From the line containing "Image resolution: width=1280" onward, retype each line of the entries below exactly, last line included.

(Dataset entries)

━━━━━━━━━━━━━━━━━━━━━━━━━━━━━━

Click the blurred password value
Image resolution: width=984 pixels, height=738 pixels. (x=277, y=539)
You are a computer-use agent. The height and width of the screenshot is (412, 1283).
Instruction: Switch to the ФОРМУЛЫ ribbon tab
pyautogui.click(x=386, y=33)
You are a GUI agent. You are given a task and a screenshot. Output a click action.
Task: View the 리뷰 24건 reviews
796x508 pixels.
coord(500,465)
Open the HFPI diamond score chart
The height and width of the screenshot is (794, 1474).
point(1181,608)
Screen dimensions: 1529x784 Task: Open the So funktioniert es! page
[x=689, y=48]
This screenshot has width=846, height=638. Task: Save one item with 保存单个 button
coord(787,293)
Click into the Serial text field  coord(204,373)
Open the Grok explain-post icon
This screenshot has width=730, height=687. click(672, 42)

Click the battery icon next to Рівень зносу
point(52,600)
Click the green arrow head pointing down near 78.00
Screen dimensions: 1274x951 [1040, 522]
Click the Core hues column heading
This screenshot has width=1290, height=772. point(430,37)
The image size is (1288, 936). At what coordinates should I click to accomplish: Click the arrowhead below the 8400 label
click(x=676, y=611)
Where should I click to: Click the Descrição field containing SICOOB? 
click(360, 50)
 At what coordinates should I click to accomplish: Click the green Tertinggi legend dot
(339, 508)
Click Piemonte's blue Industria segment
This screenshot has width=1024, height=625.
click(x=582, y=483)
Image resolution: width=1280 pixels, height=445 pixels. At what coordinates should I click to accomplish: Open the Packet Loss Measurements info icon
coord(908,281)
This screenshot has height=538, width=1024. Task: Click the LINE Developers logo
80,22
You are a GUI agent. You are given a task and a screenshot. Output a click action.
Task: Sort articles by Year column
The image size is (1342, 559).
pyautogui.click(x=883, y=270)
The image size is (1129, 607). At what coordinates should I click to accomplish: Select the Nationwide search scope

━━━━━━━━━━━━━━━━━━━━━━━━━━━━━━

EXERCISE RESPONSE |
Image resolution: width=1280 pixels, height=445 pixels. At what coordinates should I click to accomplish: Open the Packet Loss Measurements info icon
coord(908,281)
This screenshot has height=538, width=1024. Task: Click the LINE Developers logo
80,22
You are a GUI agent. You are given a task and a screenshot. Output a click action.
Task: Sort articles by Year column
The image size is (1342, 559).
pyautogui.click(x=883, y=270)
The image size is (1129, 607). At what coordinates should I click to accomplish: Select the Nationwide search scope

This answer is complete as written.